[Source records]
** BEGIN **

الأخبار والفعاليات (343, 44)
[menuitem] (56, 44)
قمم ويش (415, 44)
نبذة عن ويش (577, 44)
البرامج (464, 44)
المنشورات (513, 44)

** END **

Exercise brief -> Write out every one of the items above word for word, in the order given.

Completed task ->
الأخبار والفعاليات (343, 44)
[menuitem] (56, 44)
قمم ويش (415, 44)
نبذة عن ويش (577, 44)
البرامج (464, 44)
المنشورات (513, 44)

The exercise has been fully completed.